_Task instructions_
Output the records from the line with "pixels, height=1839 pixels." up to and including the line with "row-label: 1 Day/Core is" as a two-column CSV with the columns request and answer, one row per record. Put each field in quotes and turn its line breaks into spaces.

_Data_

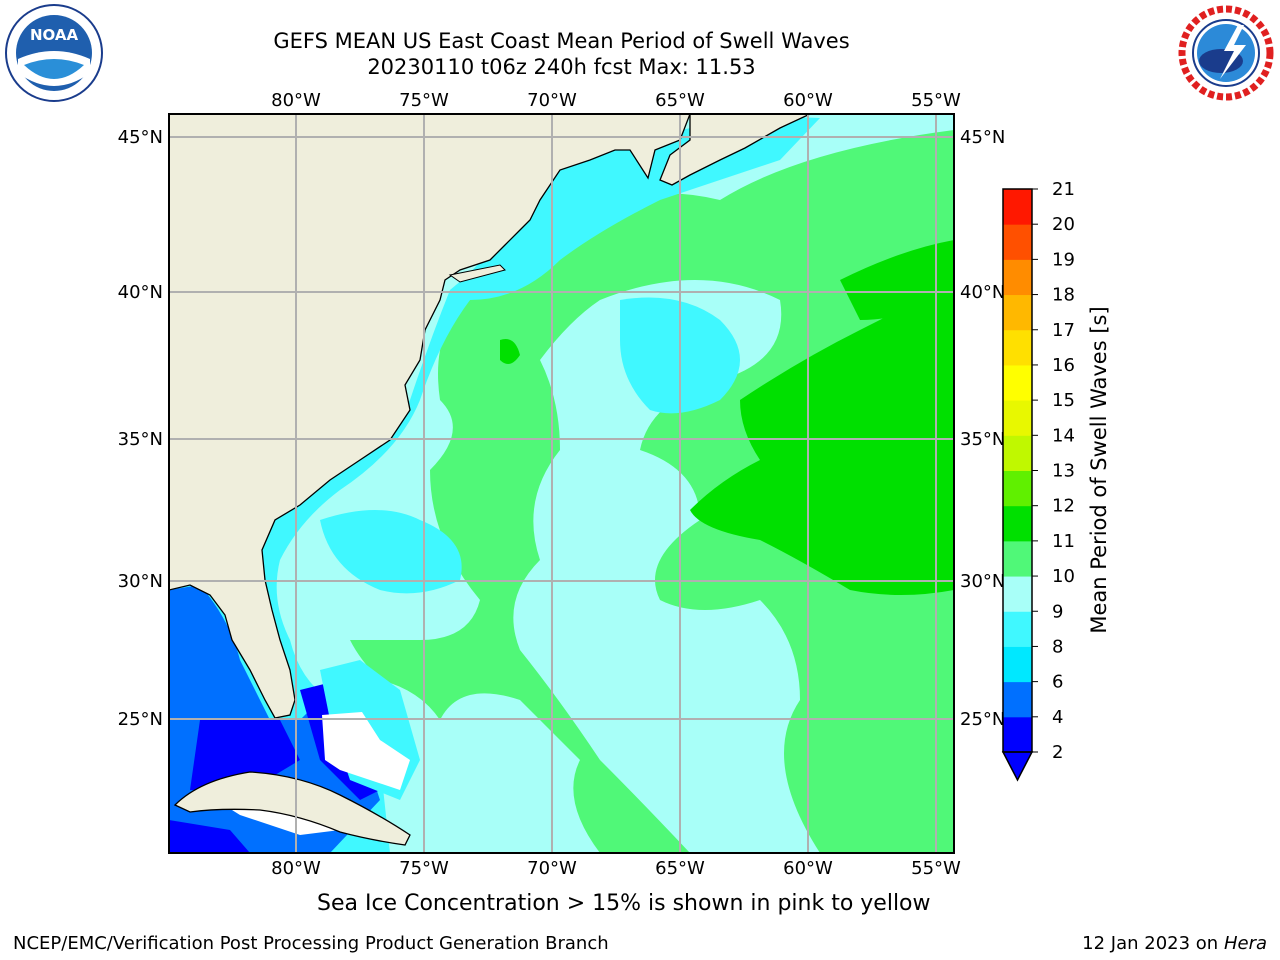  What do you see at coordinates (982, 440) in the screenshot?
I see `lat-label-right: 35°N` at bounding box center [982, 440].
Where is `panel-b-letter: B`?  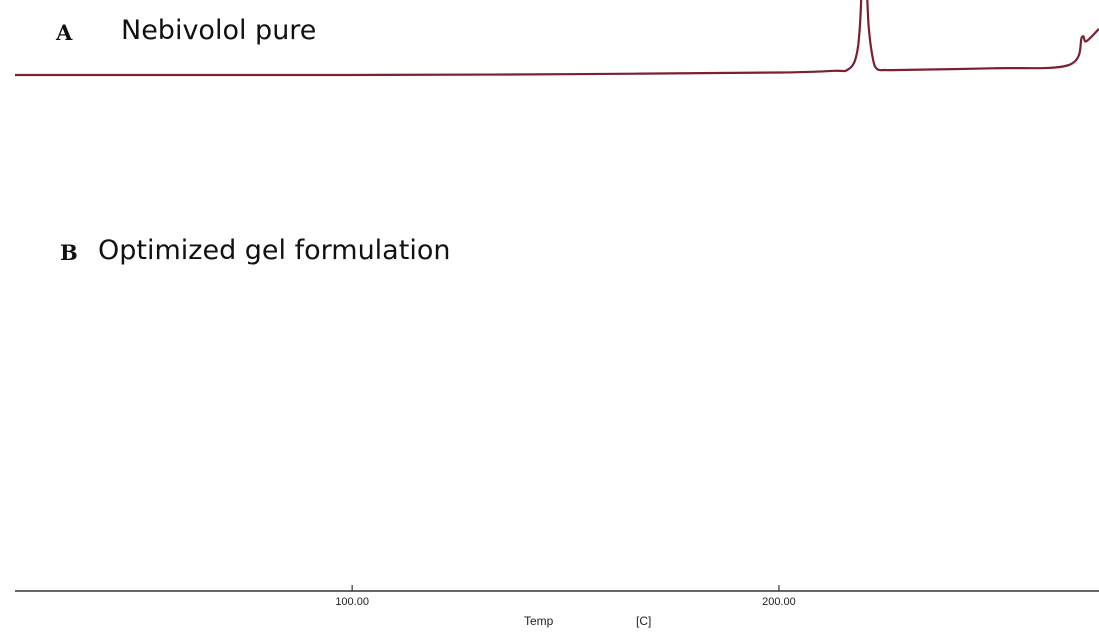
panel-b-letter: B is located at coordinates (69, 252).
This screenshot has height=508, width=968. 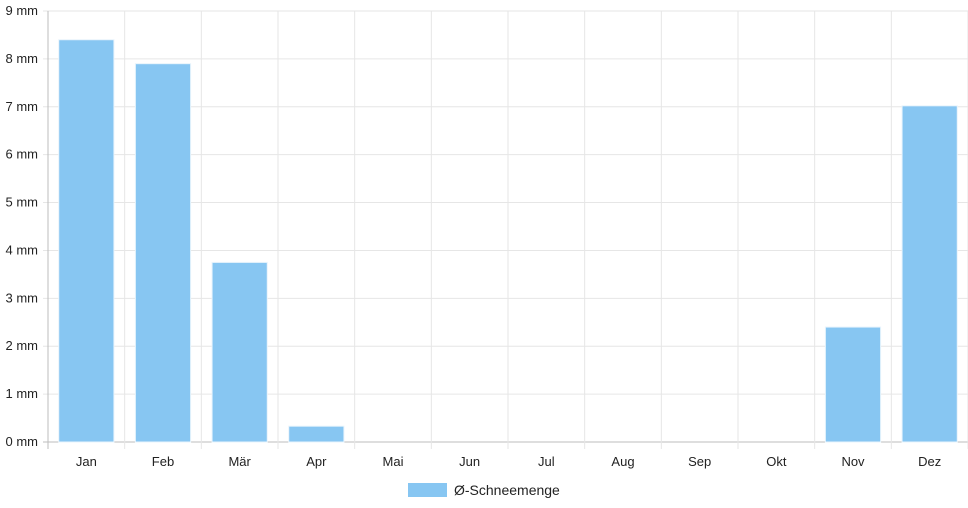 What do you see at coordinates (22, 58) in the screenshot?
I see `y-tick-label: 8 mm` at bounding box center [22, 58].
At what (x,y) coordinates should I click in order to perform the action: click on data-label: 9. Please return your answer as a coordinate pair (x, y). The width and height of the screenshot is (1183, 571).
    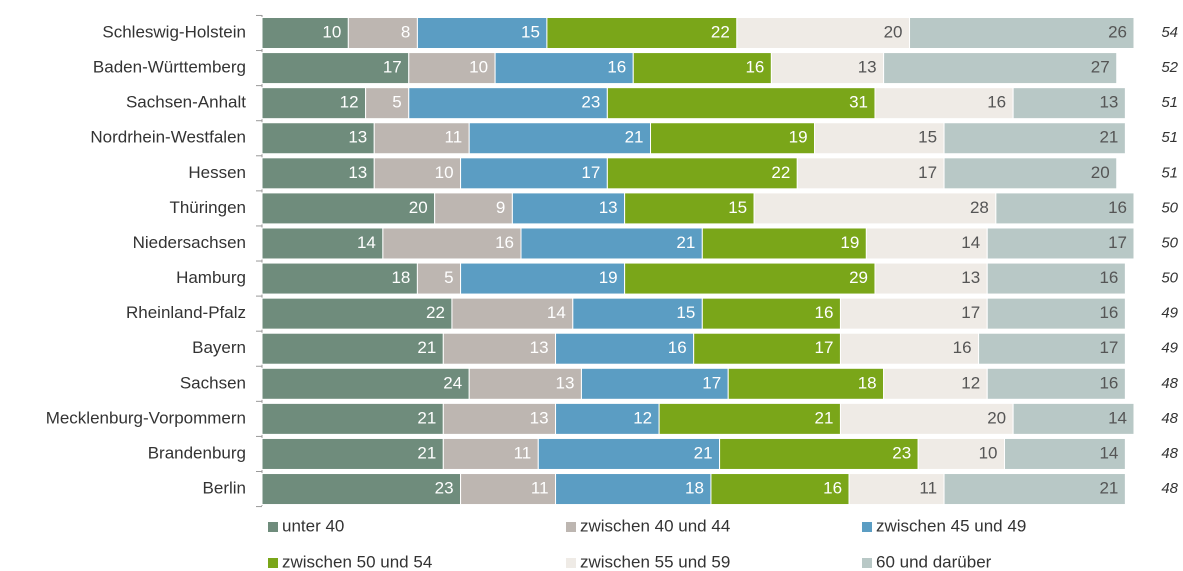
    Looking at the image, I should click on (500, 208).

--

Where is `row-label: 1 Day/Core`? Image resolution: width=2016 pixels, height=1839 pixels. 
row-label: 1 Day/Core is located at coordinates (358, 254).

_Answer to this problem_
request,answer
"Where is `row-label: 1 Day/Core`? Image resolution: width=2016 pixels, height=1839 pixels.","row-label: 1 Day/Core is located at coordinates (358, 254)."